• _TASK PROMPT_
Output nothing but the lines from the first line of the entries to the line with "Open Calendar &", inclusive, exactly as they read.

Data entries:
━━━━━━━━━━

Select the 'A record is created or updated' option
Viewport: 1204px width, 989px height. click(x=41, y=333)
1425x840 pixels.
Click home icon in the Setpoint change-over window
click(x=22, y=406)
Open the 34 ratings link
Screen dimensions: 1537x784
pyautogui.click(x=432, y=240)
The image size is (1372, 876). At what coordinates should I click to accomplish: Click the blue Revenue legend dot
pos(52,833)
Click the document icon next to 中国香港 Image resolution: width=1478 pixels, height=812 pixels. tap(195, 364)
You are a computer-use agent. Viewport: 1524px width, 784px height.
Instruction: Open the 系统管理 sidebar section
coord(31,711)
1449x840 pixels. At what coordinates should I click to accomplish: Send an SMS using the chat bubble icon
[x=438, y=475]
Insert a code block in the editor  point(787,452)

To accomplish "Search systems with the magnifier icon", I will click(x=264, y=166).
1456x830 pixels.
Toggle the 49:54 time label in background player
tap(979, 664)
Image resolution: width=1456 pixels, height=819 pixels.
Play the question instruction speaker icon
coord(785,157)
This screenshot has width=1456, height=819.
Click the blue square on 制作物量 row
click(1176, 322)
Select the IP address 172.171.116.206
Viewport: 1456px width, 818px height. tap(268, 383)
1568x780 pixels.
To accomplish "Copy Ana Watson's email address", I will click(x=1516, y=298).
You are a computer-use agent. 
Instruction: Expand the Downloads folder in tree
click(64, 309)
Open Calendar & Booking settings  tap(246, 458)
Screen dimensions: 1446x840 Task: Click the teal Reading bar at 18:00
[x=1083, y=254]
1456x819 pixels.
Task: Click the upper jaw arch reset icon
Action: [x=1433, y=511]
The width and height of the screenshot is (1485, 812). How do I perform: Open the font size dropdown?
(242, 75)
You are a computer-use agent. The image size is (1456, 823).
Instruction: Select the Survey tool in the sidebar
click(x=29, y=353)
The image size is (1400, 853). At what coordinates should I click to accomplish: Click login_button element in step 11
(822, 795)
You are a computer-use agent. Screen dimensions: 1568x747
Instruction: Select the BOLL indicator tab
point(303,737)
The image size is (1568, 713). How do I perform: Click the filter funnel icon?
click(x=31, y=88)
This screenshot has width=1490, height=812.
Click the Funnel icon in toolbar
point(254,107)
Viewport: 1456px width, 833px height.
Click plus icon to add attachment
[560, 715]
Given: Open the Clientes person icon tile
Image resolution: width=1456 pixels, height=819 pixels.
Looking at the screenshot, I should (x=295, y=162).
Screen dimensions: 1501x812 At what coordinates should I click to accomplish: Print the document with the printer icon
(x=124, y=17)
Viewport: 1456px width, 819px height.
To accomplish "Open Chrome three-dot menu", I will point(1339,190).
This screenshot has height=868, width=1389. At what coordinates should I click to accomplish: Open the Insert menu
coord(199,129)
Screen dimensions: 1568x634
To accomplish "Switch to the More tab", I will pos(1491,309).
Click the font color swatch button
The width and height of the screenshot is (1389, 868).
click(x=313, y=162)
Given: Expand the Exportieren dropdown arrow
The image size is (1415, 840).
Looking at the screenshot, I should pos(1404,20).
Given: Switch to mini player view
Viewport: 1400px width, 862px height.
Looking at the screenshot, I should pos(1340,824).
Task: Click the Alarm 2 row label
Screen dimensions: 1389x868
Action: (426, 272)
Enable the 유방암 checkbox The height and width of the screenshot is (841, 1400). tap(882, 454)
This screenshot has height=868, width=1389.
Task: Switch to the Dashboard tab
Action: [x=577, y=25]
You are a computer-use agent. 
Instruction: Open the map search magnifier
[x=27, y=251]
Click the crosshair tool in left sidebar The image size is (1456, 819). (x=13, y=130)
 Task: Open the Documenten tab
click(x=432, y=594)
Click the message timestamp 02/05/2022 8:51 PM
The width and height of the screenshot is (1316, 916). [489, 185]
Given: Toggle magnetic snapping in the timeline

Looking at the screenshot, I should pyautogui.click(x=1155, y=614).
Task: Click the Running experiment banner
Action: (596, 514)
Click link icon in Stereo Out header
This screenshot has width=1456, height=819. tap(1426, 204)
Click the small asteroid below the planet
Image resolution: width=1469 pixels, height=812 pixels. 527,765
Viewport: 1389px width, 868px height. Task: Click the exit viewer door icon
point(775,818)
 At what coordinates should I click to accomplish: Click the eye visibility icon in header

━━━━━━━━━━

• _SOLUTION TO THE PROBLEM_
Select the 'A record is created or updated' option
Viewport: 1204px width, 989px height. click(x=41, y=333)
1425x840 pixels.
Click home icon in the Setpoint change-over window
click(x=22, y=406)
Open the 34 ratings link
Screen dimensions: 1537x784
pyautogui.click(x=432, y=240)
The image size is (1372, 876). At what coordinates should I click to accomplish: Click the blue Revenue legend dot
pos(52,833)
Click the document icon next to 中国香港 Image resolution: width=1478 pixels, height=812 pixels. tap(195, 364)
You are a computer-use agent. Viewport: 1524px width, 784px height.
Instruction: Open the 系统管理 sidebar section
coord(31,711)
1449x840 pixels. At what coordinates should I click to accomplish: Send an SMS using the chat bubble icon
[x=438, y=475]
Insert a code block in the editor  point(787,452)

To accomplish "Search systems with the magnifier icon", I will click(x=264, y=166).
1456x830 pixels.
Toggle the 49:54 time label in background player
tap(979, 664)
Image resolution: width=1456 pixels, height=819 pixels.
Play the question instruction speaker icon
coord(785,157)
This screenshot has width=1456, height=819.
Click the blue square on 制作物量 row
click(1176, 322)
Select the IP address 172.171.116.206
Viewport: 1456px width, 818px height. tap(268, 383)
1568x780 pixels.
To accomplish "Copy Ana Watson's email address", I will click(x=1516, y=298).
You are a computer-use agent. 
Instruction: Expand the Downloads folder in tree
click(64, 309)
Open Calendar & Booking settings  tap(246, 458)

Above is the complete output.